In the past decade, wastewater treatment plants (WWTPs) are increasingly considered to be one of the potent sources of N2O, and therefore, advance wastewater treatment technologies and operational strategies to reduce the generation of the harmful N2O gas are being investigated. For that purpose, a clear understanding and representation of the process conditions in the system is necessary in order to investigate mitigation measures. One such approach that can be utilized is in the form of a biokinetic model, using widely known Activated Sludge Models (ASMs) that have been extended to include the N2O production pathways.

In parallel, Artificial Intelligence (AI) models have also been utilised in the prediction of key wastewater parameters including N2O in data-rich systems. However, in the N2O field, hybrid models comprising the biokinetic and AI models have not yet been developed. Such hybrid models could allow for the biokinetic model features to provide process insights while the AI models can enable (near) real-time estimation and control of the treatment processes in order to achieve the reduction of N2O emissions. In our present research, as a prelude to the development of the hybrid model, a biokinetic model is being built and calibrated for the Amsterdam West WWTP using the EnviroSim software, BioWin®.
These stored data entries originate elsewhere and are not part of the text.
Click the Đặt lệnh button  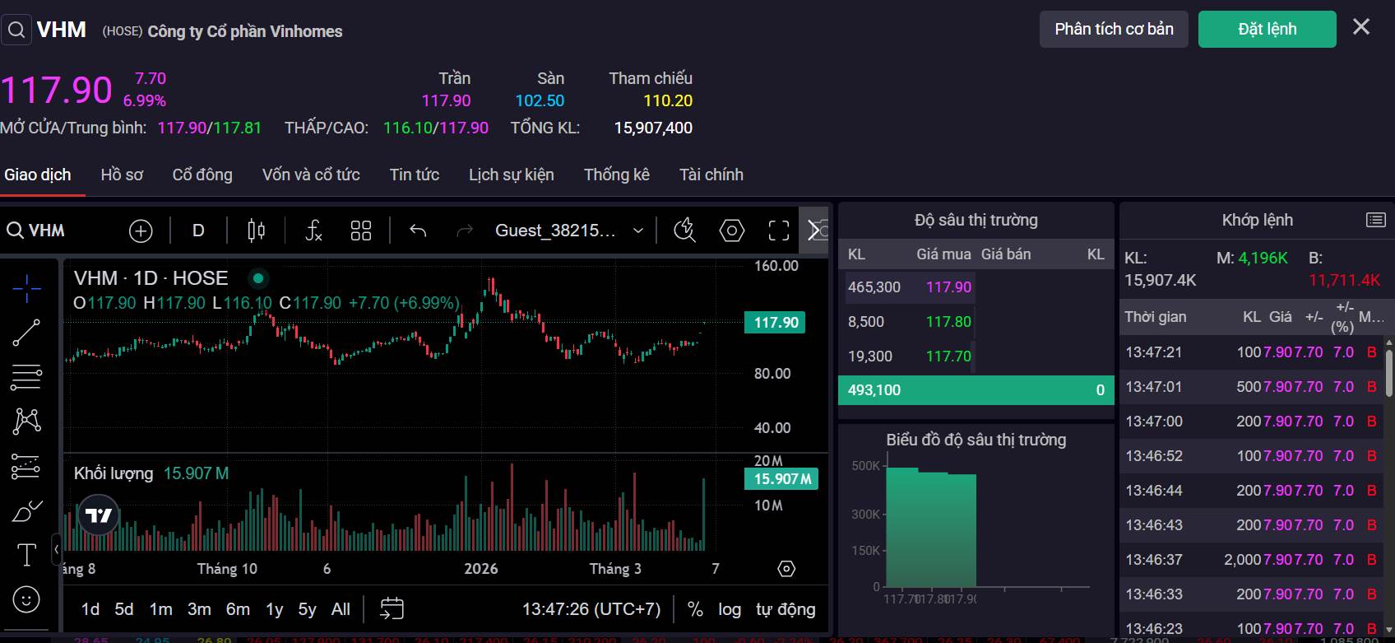point(1267,29)
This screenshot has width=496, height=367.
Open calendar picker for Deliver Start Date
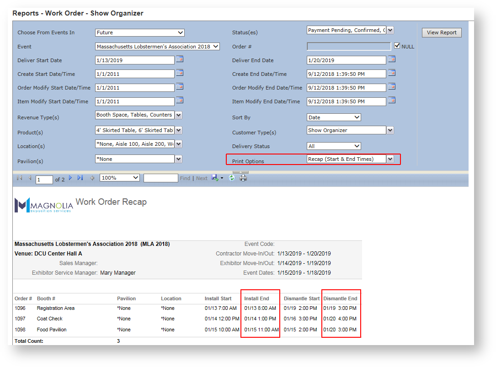pos(180,59)
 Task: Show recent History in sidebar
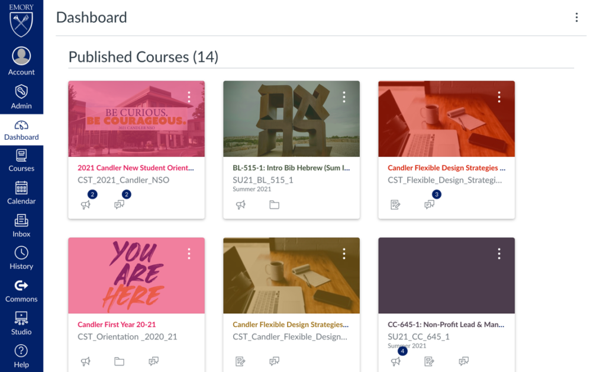click(21, 258)
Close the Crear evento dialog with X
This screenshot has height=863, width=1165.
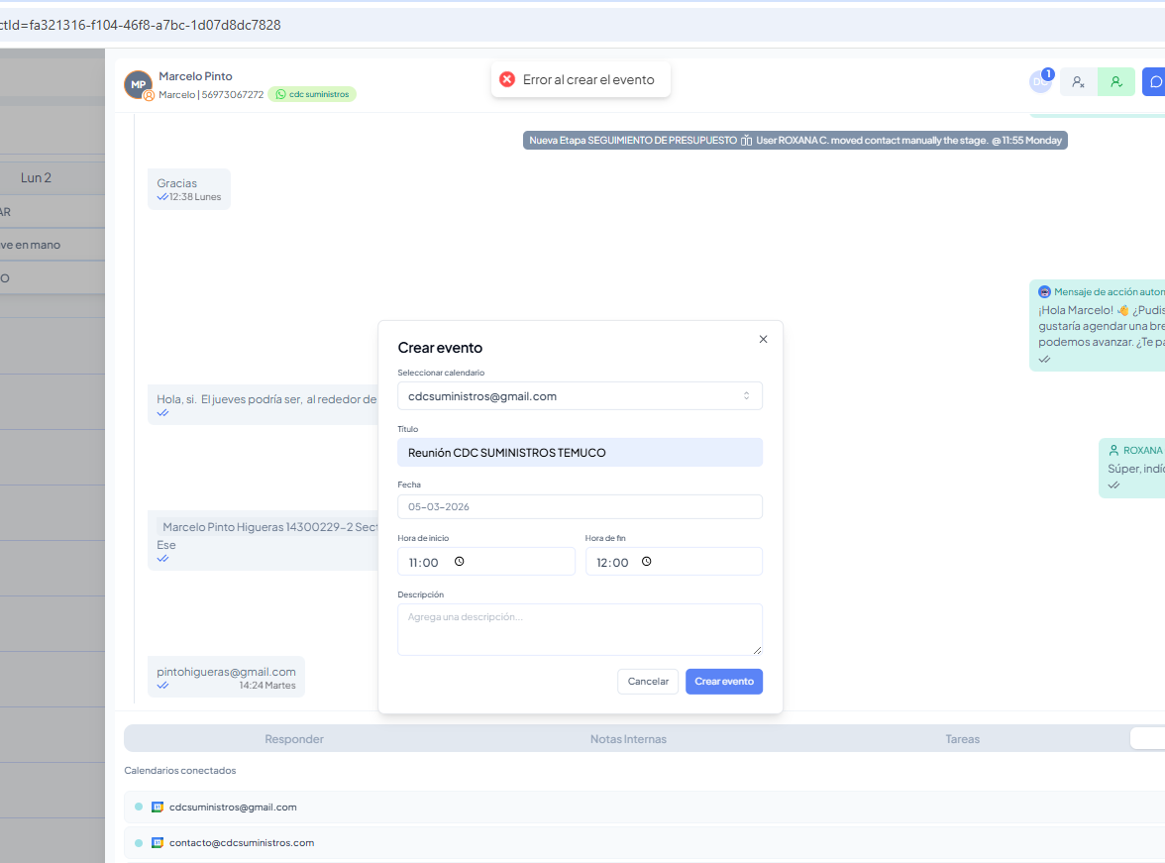click(763, 339)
In order to acquire the data necessary to input into the model, a comprehensive and intensive sampling campaign was conducted. The campaign’s duration was for 8 days. Flow proportional daily composite samples and diurnal sampling were taken for the raw influent and effluent wastewater where the following parameters were monitored – CODtotal, CODfiltered, BODtotal, BODfiltered, TKN, NH4, NO3, Total P, Ortho-PO4, ISS and TSS. The raw influent was also periodically monitored for pH, Alkalinity, Ca, Mg and Total Sulphide. The diurnal sampling was conducted on one weekday and weekend day. Numerous grab samples were also taken at various locations including the anaerobic, anoxic and aerobic zones of the bioreactor, sludge treatment lines and filtrate streams. The grab sampled data provide a sanity check for the outputs provided by the biokinetic model. With the execution of the comprehensive monitoring campaign, the sampling data can now characterise the common quality measurements (COD, TKN, TP, TSS, etc.) into their fractions as required for use in the biokinetic models and can now be mapped into the BioWin ASDM inputs. Additionally, Amsterdam West WWTP is a large plant, with a capacity of 1.1 million population equivalent. Therefore the logistics in conducting a monitoring campaign of such scale was complex, time consuming and labour intensive. Another key insight is that sampling during periods of normal and stable plant operation provides the most reliable results of wastewater characteristics. In addition, increasing the number of samples can help partially overcome the adverse impacts on sampling results from occasional period of unusual plant operation and control.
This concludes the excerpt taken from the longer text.